Ao delinear sua posição em uma entrevista ao theAnalysis.news – que ele repetiu durante toda a guerra – Kagarlitsky disse: “Em 2014, eu critiquei a política ucraniana de intervenção militar em Donbas… Desta vez, é o contrário… desta vez, Putin e sua comitiva iniciaram a guerra e são os responsáveis. De uma forma ou de outra, eles precisam ser punidos”.

Movchan escreve que, como resultado dessa mudança, “o canal Rabkor do YouTube e o site de Kagarlitsky publicaram conteúdo contra a guerra a partir de posições marxistas” desde o início da invasão e “outros membros da esquerda contra a guerra e até mesmo liberais começaram a aparecer nas transmissões ao vivo de Kagarlitsky – pessoas que estavam no lado oposto do argumento dele há oito anos”.

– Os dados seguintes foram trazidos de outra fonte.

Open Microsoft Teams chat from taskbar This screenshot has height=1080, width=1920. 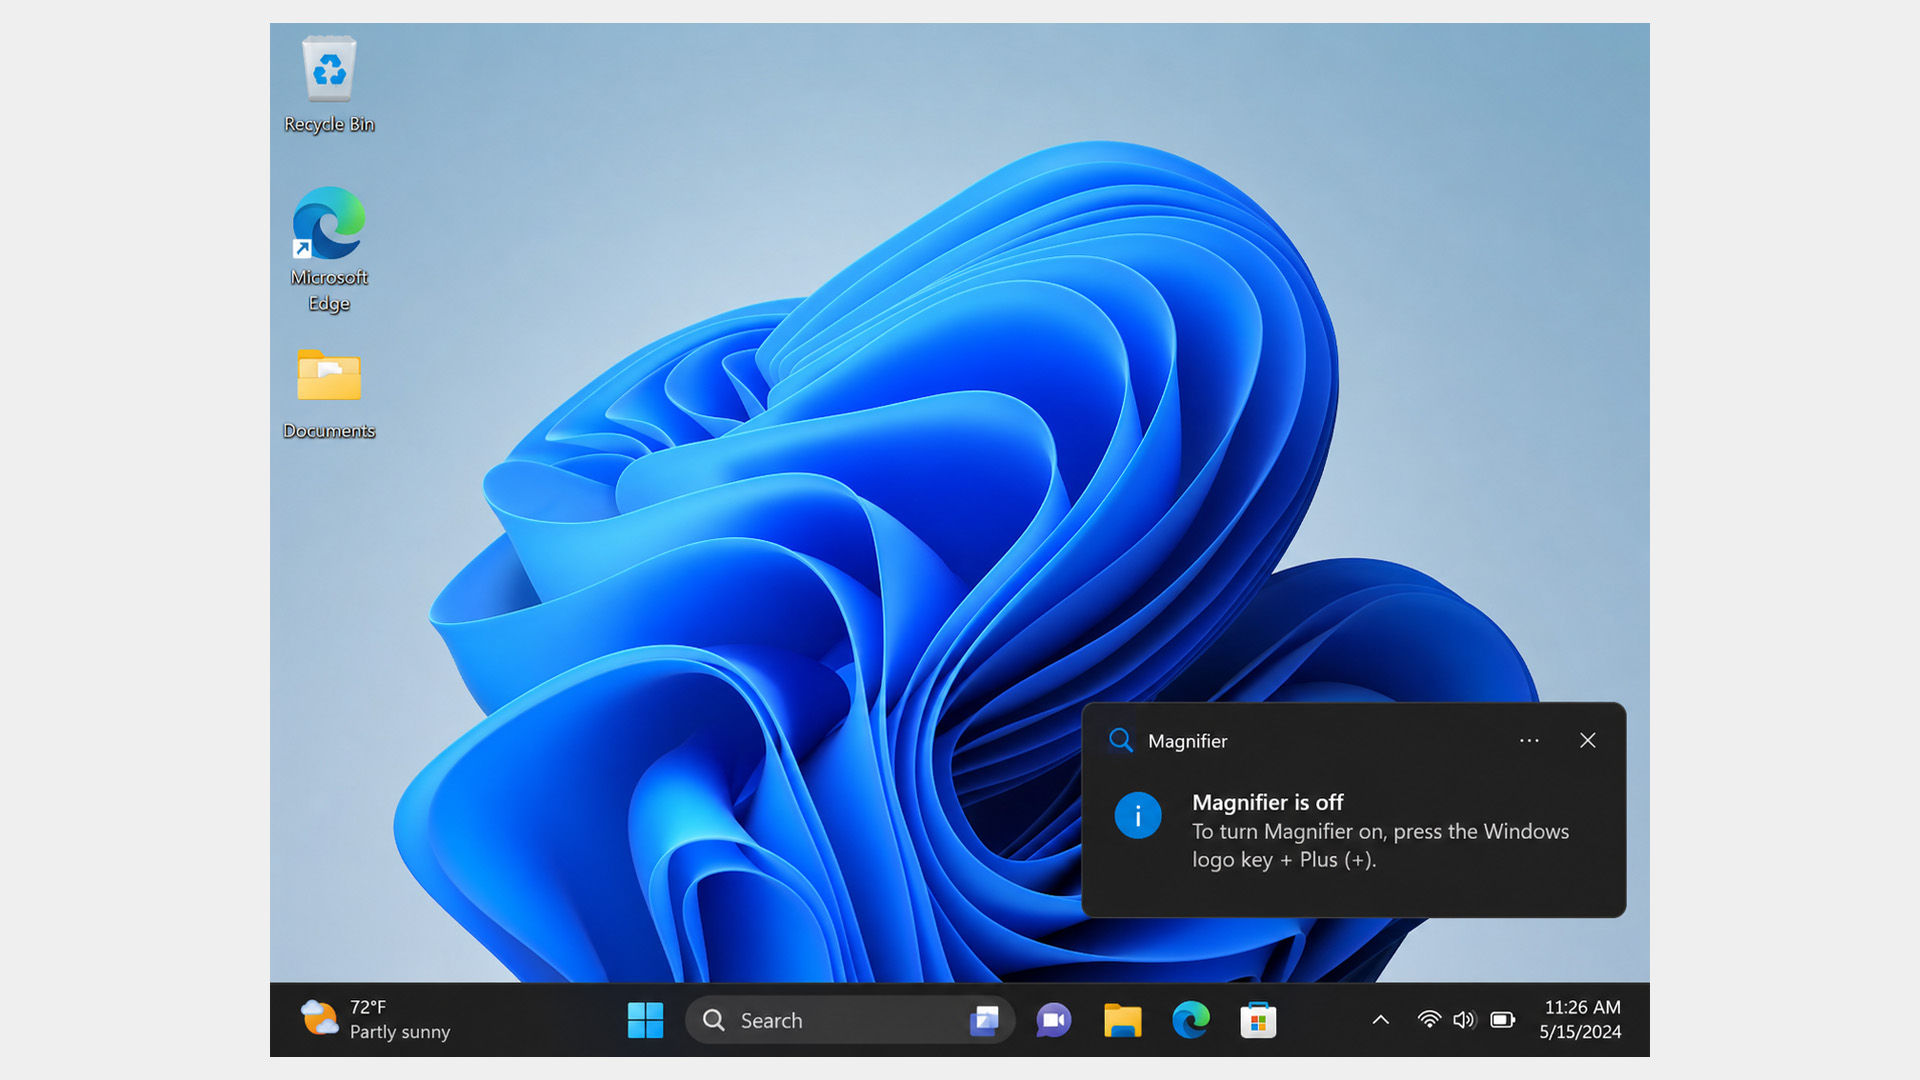pos(1053,1020)
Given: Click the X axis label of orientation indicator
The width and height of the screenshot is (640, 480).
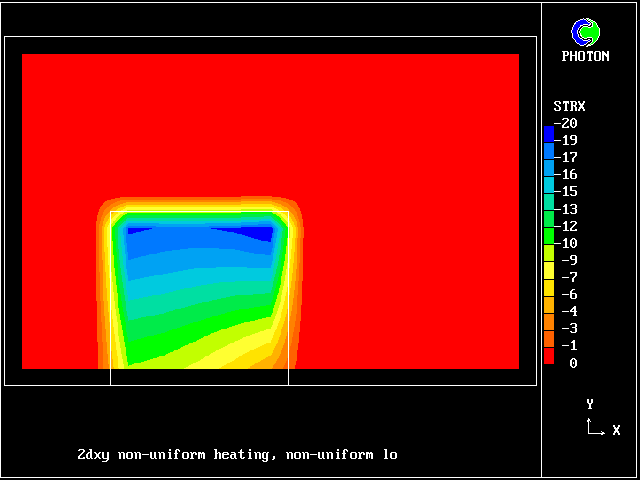Looking at the screenshot, I should coord(616,430).
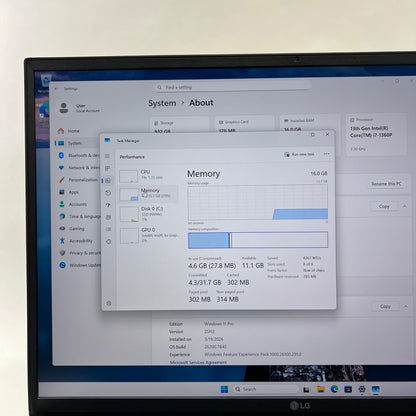This screenshot has height=416, width=416.
Task: Click Run new task button
Action: [x=299, y=154]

Por causa disso, alguns que, em maior ou menor grau, tomaram o lado da Rússia na guerra – e defenderam Kagarlitsky com entusiasmo em 2014 – permaneceram em silêncio sobre sua prisão. Por outro lado, alguns apoiadores da Ucrânia argumentaram que Kagarlitsky não é digno de solidariedade ou que seu caso é simplesmente uma “distração”.

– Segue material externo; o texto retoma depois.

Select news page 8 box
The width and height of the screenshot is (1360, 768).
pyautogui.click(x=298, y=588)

À luz dessa controvérsia, o coletivo editorial do site anti-guerra da esquerda russa Posle declarou: “[Os] numerosos livros e discursos públicos de Kagarlitsky tiveram grande influência em várias gerações da esquerda russa, e é por isso que sua responsabilidade por certas avaliações permaneceu excepcionalmente alta.

Em 2014, Kagarlitsky apoiou ativamente a anexação da Criméia e a criação das chamadas “Repúblicas Populares” no leste da Ucrânia. Esse apoio, infelizmente, desempenhou um papel na desorientação de parte da esquerda russa.

“Esses, como muitos outros momentos das atividades de Kagarlitsky, são completamente inaceitáveis para os membros da equipe da Posle. Nossas diferenças fundamentais não desapareceram, e certamente as discutiremos com Boris – mas somente após sua libertação.”

Necessidade de um movimento contra a guerra

Para a Posle, “a prisão de Kagarlitsky faz parte de uma nova campanha repressiva em grande escala das autoridades que visa a limpar completamente o espaço político de qualquer crítico da guerra… ficou claro que a repressão está atingindo um novo nível e o número de ativistas na zona de risco imediato aumentou significativamente”.

Diante disso, eles defendem uma campanha internacional em apoio a Kagarlitsky e a todos os presos políticos.

Observando que ele foi detido por suas convicções contra a guerra, Movchan escreve que “somente por esse motivo, [Kagarlitsky] merece solidariedade internacional”.

Mas ele acrescenta um outro argumento importante: “Sem um movimento contra a guerra dentro da própria Rússia, será muito difícil, talvez impossível, acabar com a guerra na Ucrânia.

“A sociedade russa está longe de ser ideal, é claro, mas somente dessa sociedade imperfeita, com seu povo imperfeito e suas biografias imperfeitas, poderá surgir um movimento contra a guerra e contra o governo.

“Qualquer pessoa que retarde esse movimento está causando danos. Nos últimos 18 meses, Kagarlitsky o aproximou.”